La scuola è lo specchio della società, di più è il luogo della formazione delle future generazioni, della futura classe dirigente di questo paese: non è, dunque, tanto legata al presente, quanto al futuro. La posta in gioco, di conseguenza, è altissima. Nessuno nega che esistano scuole private di qualità, come anche scuole pubbliche di bassa qualità. E tuttavia, la filosofia dei “pasdaràn” dell'istruzione privata è cinica quanto estremamente pericolosa, in quanto punta non solo alla privatizzazione dei saperi, alla mercificazione della cultura, ma anche alla cristallizzazione della società. Una scuola arroccata su se stessa, che ha paura delle sfide della modernità, dei processi di globalizzazione, della multiculturalità e della pluralità, è destinata a sicura sconfitta. “Il compito degli uomini di cultura – scriveva anni fa Norberto Bobbio – è più che mai quello di seminare dei dubbi, non già di raccogliere certezze”.

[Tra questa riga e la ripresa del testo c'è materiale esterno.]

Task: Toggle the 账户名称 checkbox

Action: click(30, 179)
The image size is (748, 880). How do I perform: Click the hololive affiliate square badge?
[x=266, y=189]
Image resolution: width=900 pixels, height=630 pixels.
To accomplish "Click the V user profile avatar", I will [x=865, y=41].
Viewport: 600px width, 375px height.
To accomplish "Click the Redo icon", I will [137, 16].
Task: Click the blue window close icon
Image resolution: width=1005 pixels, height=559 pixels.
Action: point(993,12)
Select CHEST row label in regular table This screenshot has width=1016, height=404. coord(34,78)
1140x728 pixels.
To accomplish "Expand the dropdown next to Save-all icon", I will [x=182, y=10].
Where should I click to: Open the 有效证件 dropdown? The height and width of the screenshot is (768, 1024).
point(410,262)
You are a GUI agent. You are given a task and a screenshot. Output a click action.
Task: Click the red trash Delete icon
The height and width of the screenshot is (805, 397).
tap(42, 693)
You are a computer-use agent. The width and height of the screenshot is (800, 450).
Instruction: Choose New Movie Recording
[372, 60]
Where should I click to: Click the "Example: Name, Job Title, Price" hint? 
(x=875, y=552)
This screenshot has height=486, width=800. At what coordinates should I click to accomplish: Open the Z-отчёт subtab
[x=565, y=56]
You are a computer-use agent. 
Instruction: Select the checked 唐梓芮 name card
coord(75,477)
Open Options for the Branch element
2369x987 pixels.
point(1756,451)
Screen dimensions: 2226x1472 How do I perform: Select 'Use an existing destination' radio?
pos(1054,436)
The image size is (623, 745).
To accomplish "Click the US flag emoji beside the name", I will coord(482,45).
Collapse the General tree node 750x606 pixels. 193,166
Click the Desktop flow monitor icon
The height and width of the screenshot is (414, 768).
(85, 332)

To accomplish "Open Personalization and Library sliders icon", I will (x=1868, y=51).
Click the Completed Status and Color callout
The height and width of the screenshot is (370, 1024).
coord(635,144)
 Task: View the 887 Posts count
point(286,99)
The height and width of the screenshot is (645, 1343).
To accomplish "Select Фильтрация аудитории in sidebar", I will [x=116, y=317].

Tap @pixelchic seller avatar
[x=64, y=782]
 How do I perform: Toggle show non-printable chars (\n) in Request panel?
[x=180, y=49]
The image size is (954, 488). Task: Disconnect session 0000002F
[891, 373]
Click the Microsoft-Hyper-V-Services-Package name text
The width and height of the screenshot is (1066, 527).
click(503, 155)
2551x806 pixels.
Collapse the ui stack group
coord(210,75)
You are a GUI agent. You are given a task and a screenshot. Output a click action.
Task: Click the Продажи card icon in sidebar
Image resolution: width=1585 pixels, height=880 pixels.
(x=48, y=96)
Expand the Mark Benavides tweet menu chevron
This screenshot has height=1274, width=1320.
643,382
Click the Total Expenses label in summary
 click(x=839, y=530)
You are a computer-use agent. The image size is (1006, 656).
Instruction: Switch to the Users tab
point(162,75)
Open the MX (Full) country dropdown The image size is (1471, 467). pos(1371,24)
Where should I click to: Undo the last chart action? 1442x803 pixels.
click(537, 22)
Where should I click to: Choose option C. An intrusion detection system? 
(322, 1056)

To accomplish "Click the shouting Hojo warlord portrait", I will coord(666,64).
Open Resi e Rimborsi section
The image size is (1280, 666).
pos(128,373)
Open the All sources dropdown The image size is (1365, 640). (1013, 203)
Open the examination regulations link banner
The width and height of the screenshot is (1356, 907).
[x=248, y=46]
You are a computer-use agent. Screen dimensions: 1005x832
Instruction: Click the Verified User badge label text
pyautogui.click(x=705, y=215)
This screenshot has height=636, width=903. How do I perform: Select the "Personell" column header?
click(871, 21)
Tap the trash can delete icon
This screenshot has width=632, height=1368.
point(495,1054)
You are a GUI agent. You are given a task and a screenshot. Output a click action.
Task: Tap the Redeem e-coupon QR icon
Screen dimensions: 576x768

Si può anche esultare – come ha fatto l'Agesc, l'Associazione dei genitori della scuola cattolica – di fronte ai dati relativi alle iscrizioni alle scuole private lombarde, ma lo si può fare solo se si ha a cuore il puro dato quantitativo e solo se si guarda al presente. La qualità, la costruzione di una scuola e di una società più giusta e civile sono ben altra cosa e dovrebbe essere proprio questo l'obiettivo primario di una scuola, sia essa pubblica o privata. Non si tratta della solita predica, di una visione del mondo ormai sconfitta dalla storia: è la stessa logica del mercato a richiedere con forza – ancor più in un passaggio molto difficile come quello che stiamo attraversando – una formazione di qualità per i giovani. Chi gioca al ribasso può anche arricchirsi parecchio ed in poco tempo, ma troverà sempre di fronte a sé chi è disposto a vendersi ad un prezzo inferiore. Se si vuole vincere la sfida, occorre invece migliorare continuamente l'offerta formativa e questo è possibile solo attraverso massicci investimenti nell'istruzione, l'unico modo per permettere al paese non solo di uscire dalla crisi, non solo economica, che la sta stritolando, ma anche di edificare un nuovo modello di società e con esso anche un sistema economico più giusto ed efficiente. E se la scuola, la società e l'economia migliorano, migliorerà anche la politica, se non altro per il semplice fatto che i futuri governanti di questo paese avranno ricevuto una formazione migliore di coloro che li hanno preceduti.